Reproduce the entries from the line containing "681x629 pixels. How" through the end of the entries, both ends included. Keep each request unchanged, and add -3 to every coordinate in the answers.

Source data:
==================================================
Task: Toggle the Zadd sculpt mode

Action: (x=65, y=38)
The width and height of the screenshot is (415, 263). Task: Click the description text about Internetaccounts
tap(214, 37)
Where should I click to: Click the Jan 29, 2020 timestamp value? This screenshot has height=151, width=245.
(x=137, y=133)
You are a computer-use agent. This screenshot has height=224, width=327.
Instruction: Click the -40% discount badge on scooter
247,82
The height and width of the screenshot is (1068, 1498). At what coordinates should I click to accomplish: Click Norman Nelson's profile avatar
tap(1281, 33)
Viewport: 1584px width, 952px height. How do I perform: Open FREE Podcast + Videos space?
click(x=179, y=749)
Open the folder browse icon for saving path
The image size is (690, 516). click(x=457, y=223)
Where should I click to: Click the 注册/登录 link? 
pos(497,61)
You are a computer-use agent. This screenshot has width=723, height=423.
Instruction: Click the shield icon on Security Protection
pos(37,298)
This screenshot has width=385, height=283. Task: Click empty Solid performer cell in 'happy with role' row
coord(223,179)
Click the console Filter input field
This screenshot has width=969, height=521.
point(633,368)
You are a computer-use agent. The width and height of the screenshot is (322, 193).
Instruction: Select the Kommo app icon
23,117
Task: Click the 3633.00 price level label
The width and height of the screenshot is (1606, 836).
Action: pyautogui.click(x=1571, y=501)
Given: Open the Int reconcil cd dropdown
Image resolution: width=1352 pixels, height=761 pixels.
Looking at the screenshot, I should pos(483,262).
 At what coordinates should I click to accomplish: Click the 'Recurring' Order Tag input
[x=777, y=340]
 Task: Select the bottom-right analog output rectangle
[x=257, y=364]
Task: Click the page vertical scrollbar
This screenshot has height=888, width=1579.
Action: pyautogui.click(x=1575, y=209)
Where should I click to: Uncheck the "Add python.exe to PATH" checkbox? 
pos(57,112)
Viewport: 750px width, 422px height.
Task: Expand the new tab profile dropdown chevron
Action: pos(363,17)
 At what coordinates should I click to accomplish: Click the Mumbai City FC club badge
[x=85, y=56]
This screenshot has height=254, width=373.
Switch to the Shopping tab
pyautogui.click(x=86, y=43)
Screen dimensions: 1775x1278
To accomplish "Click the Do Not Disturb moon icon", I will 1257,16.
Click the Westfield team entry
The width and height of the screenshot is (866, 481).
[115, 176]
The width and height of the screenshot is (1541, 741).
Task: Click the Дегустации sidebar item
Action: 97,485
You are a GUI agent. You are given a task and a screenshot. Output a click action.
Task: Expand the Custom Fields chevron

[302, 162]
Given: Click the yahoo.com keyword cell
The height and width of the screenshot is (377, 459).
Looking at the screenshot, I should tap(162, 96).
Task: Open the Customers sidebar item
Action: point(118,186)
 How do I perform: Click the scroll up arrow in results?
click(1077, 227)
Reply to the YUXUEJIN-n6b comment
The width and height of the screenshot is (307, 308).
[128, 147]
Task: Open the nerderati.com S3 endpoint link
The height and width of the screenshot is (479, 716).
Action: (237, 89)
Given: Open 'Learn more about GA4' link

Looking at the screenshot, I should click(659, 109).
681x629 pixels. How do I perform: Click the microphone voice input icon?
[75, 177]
==================================================
◆ **Problem solution**
681x629 pixels. How do I perform: Click the microphone voice input icon?
[72, 174]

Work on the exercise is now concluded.